When trying to get pregnant it seems like there is so much stuff you should know and you almost feel silly asking certain questions about your body or cycle. Rest assured that you are not the only one that might have questions or might not even know what types of questions you should be asking. In most cases, we feel as if our doctor is going to let us know what is accurate regarding our fertility and what we can or should do to improve it (assuming you may have any issues).

The truth is that we are our own best advocates when it comes to our fertility and we need to take control of it by knowing the facts surrounding fertility. So today I would like to take a look at how fertility is determined and what research is saying today regarding fertility.

Getting Down To Basics

In my post Trying To Conceive I discussed the process of getting pregnant (menstruation, ovulation, implantation, etc.), but I would like to discuss your actual fertility. For women fertility is the ability to get pregnant and if you are over the age of 35 and you have been trying over six months (for women under 35 it is recommended to try for one year before testing), you may have to go through a series of testing.

The tests your doctors orders is dependent on his or her preference and practice.

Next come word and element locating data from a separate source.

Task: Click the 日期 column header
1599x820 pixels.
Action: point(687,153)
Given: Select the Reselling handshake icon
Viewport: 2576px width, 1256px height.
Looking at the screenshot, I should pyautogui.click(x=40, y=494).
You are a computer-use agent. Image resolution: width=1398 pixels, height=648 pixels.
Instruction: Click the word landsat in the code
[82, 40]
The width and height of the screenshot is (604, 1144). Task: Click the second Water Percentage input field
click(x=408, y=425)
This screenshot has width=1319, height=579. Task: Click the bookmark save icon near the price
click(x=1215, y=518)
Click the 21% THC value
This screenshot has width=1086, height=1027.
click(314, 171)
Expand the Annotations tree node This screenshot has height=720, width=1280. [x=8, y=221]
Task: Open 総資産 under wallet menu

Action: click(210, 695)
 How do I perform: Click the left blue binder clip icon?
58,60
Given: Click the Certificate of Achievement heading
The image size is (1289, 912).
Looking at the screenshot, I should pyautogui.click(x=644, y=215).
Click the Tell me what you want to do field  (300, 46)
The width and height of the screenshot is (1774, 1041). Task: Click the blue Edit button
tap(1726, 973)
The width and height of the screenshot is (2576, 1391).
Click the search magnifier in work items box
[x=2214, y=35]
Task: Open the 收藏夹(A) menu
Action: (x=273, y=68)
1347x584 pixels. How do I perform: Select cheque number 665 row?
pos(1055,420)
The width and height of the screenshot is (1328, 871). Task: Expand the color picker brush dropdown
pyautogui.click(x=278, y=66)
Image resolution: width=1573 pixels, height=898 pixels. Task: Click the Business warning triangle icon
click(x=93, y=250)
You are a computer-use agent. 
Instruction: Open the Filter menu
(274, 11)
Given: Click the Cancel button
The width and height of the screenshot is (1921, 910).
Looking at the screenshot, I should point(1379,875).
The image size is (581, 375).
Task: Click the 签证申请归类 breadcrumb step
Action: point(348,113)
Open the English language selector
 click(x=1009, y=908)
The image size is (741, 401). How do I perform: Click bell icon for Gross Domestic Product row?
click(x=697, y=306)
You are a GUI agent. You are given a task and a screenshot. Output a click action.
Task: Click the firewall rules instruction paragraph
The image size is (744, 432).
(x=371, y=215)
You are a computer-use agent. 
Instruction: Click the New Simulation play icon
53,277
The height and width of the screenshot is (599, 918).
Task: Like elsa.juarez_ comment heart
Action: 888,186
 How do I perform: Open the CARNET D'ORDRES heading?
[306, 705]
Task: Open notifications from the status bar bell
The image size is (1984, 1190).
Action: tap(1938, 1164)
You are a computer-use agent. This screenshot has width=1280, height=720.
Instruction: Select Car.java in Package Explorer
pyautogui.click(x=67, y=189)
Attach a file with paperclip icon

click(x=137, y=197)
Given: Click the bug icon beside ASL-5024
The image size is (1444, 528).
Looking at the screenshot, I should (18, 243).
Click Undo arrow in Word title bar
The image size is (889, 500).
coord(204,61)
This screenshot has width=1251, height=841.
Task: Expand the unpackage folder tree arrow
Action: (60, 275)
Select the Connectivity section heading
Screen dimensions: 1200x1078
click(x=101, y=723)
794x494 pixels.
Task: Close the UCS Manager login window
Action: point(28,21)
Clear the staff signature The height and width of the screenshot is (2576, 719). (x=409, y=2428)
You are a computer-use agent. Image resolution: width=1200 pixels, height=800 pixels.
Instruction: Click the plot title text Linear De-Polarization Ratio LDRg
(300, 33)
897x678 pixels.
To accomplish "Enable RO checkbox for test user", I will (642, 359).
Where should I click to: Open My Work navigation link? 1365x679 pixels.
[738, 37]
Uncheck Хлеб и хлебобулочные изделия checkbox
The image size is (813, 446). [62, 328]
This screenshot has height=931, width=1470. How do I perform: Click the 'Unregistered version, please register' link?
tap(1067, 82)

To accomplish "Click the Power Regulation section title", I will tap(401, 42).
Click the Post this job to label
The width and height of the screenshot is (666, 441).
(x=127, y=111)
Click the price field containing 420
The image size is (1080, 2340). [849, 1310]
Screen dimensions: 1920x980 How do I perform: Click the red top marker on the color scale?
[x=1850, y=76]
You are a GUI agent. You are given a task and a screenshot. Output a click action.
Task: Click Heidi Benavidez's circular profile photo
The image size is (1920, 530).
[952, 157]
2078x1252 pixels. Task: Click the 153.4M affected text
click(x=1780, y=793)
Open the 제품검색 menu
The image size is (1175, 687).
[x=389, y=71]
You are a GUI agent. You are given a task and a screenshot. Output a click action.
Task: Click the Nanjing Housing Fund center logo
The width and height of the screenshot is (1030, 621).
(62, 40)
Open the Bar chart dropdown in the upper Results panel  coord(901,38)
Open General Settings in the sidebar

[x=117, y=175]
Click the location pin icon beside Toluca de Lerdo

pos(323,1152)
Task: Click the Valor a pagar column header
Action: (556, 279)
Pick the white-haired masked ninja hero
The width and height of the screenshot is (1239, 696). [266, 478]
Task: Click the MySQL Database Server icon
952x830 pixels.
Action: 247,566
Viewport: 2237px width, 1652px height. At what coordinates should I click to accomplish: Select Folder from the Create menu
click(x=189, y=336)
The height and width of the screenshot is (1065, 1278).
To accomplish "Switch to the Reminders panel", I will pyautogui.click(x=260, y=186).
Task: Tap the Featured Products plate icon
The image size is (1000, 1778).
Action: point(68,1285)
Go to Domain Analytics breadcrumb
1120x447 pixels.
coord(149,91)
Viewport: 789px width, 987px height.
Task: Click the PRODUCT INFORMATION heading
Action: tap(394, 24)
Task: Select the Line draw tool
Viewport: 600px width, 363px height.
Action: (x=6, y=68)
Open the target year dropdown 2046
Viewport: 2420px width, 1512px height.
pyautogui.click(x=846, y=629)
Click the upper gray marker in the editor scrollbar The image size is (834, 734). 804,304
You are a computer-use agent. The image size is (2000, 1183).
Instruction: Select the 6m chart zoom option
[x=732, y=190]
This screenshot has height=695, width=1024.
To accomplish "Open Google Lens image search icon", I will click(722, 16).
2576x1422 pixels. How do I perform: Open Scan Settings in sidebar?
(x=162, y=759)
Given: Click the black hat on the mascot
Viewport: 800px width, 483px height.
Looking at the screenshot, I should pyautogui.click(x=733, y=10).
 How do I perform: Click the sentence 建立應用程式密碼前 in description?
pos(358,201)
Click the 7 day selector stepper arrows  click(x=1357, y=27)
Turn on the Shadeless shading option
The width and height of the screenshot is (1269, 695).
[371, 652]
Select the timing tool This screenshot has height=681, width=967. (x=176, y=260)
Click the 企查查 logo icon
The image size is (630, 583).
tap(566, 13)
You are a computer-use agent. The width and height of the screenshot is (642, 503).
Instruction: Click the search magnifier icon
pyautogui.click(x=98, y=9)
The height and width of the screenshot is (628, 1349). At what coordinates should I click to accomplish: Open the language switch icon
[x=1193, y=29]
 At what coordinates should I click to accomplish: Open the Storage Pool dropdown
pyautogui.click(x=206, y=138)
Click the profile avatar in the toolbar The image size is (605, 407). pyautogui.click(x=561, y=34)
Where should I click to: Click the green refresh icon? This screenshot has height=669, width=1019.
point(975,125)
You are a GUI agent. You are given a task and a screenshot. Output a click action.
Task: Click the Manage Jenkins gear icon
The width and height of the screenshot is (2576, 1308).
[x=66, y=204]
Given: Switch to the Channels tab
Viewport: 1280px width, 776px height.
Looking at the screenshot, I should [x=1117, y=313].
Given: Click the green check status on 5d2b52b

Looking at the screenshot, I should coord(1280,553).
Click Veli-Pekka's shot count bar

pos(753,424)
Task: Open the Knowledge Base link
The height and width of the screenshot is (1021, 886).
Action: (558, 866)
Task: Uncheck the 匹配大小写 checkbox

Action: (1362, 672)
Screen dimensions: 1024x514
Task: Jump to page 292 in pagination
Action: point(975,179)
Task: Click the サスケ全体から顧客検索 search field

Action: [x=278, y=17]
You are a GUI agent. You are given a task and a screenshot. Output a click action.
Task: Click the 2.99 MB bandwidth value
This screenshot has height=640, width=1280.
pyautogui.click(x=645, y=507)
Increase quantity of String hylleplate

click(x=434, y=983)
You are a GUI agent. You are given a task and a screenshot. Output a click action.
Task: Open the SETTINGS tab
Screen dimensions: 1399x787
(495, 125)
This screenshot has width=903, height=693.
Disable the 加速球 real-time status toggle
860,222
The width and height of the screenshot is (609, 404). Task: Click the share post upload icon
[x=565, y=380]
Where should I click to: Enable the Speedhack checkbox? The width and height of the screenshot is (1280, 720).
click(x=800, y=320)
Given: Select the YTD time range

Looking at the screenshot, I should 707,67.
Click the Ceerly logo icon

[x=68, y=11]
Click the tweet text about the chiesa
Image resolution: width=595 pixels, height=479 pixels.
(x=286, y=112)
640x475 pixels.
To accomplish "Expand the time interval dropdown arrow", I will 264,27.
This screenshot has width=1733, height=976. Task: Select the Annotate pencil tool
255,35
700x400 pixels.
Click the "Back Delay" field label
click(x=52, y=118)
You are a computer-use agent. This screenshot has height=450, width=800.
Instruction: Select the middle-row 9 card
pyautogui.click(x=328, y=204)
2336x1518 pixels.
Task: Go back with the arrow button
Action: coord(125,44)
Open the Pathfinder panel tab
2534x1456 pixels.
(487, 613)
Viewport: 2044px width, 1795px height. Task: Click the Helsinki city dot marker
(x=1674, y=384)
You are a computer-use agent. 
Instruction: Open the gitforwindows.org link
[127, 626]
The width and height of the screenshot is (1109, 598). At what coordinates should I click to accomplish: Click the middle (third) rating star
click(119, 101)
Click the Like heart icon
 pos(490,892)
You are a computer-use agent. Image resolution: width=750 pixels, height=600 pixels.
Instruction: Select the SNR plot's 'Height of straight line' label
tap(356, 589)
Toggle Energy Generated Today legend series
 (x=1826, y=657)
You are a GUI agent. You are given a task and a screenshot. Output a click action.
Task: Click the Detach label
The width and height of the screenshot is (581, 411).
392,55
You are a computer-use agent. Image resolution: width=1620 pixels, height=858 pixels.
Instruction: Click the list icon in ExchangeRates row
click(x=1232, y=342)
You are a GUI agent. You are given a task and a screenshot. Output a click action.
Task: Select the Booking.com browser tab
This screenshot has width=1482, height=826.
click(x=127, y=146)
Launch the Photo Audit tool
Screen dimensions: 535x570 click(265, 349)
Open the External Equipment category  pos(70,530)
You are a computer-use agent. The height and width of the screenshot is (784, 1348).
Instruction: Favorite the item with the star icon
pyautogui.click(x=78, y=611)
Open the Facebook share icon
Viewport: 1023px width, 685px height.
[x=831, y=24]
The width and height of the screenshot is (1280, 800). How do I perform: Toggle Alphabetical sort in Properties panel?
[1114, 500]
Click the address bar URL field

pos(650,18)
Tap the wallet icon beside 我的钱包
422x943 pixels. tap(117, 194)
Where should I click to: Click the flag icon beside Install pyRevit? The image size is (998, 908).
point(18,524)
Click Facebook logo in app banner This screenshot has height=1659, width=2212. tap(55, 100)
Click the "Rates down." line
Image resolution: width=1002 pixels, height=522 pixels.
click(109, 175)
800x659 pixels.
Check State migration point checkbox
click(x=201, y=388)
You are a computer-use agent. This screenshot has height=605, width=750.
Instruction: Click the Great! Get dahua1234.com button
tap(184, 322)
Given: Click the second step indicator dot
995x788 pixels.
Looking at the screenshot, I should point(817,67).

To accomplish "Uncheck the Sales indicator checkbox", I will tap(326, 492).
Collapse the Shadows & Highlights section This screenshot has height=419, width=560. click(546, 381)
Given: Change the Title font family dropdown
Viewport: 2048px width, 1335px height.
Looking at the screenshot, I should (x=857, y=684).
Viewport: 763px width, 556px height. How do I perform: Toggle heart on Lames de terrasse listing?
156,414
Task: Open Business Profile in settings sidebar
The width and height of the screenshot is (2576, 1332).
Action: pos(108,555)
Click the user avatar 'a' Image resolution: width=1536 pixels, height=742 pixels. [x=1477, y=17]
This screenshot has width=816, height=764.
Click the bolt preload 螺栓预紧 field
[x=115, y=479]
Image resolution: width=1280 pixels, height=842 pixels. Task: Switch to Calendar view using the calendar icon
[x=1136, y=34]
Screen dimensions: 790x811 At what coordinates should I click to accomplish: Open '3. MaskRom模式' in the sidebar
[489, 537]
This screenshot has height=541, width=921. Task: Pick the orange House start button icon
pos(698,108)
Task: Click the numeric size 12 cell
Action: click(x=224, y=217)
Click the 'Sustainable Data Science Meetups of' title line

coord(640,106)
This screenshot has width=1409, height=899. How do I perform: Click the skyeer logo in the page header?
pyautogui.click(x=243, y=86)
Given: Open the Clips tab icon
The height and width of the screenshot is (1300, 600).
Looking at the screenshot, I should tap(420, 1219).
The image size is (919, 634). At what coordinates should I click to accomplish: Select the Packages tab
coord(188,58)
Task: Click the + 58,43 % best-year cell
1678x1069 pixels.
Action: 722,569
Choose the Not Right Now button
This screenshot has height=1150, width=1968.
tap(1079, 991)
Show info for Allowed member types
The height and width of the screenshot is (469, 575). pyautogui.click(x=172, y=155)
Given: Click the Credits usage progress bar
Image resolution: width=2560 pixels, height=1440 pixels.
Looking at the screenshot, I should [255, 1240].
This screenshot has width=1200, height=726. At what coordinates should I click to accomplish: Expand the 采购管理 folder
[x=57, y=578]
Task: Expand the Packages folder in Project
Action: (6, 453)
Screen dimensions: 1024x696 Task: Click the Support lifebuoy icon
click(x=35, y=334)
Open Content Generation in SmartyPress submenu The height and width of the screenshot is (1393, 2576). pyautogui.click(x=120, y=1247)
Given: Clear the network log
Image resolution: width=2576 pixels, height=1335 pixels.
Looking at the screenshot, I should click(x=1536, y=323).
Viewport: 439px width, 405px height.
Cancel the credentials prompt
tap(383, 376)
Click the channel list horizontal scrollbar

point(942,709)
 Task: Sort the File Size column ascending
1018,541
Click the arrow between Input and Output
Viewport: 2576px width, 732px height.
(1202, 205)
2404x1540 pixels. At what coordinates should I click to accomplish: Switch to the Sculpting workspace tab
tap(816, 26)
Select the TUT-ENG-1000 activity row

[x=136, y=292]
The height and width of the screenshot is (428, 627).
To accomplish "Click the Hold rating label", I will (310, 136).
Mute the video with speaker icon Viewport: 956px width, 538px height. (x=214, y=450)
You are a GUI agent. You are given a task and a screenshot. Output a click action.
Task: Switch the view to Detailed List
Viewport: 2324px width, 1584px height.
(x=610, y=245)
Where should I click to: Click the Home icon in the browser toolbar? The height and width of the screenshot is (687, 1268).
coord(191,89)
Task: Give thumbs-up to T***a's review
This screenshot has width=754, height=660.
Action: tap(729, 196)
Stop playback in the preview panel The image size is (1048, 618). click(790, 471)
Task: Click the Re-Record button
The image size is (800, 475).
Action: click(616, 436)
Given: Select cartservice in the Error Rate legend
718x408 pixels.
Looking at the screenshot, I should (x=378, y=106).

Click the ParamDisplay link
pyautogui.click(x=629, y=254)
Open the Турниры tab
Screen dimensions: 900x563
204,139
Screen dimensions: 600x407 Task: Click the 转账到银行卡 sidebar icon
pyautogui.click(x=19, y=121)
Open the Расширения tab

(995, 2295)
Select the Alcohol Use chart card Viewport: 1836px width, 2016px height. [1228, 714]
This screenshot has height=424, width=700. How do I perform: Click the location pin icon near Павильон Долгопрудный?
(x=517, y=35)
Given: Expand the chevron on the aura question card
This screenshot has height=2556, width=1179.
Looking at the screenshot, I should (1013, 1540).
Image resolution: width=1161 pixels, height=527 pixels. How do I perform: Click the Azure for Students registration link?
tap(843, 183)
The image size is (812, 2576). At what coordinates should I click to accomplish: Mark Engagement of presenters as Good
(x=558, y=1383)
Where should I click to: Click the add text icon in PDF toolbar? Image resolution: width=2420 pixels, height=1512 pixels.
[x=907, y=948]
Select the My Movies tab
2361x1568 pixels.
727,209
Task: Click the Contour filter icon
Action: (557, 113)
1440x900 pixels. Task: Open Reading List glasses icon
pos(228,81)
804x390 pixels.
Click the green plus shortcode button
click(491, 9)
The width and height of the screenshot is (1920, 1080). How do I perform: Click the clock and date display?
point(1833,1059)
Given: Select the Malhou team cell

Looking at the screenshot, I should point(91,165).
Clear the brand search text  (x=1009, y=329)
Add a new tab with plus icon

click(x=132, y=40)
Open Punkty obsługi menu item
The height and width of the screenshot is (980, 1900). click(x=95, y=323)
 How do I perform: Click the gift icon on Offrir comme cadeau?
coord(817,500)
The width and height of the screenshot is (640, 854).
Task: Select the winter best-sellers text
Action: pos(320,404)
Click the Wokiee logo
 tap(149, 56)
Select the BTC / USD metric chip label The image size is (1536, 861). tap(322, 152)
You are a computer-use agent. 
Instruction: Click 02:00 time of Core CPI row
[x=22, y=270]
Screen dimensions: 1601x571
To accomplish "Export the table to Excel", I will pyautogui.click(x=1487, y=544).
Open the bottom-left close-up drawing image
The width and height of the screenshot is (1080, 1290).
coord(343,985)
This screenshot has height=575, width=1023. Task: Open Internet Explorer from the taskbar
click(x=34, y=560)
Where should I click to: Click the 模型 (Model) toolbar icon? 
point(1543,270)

Given you have no other health issues general tests may include: ovulation testing, post-coital tests, ovarian reserve testing or ovarian function testing, and hormone testing. If these tests come back abnormal, further testing may be required (hysterosalpingogram/HSG, hysteroscopy, laparoscopy, and endometrial biopsy).


Ovulation Testing- If you are trying to conceive, you are probably already familiar with tracking ovulation using an ovulation predictor kit and basal body charting. When your doctor is testing for ovulation he or she will likely do a blood test and a trans vaginal ultrasound.on day 21 of your cycle.

Post Coital Test- This test is exactly what it says and is done to check your cervical mucous (CM). I was pretty embarrassed getting this done, but there pretty much wasn’t anything I wouldn’t do in order to have a successful pregnancy! The tests is checking the quality of your cm and if sperm is able to penetrate and survive it.

Ovarian Reserve Testing-This test is used to determine the quality of eggs a woman is producing. The three main hormones used in ovarian reserve or ovarian function testing are: follicle stimulating hormone/FSH, Estradiol, and anti-mullerian hormone/AMH.

  • FSH helps egg production and is the hormone that also helps control our cycles. It also measures the quality of eggs produced. This blood test is usually performed on the third day of your cycle.
  • Estradiol is also performed on the third day of your cycle. It is a very important form of estrogen used to determine the quality of your eggs.
  • AMH is tested via blood draw and used to determine the number and quality of eggs. This test can be performed at any time of your cycle.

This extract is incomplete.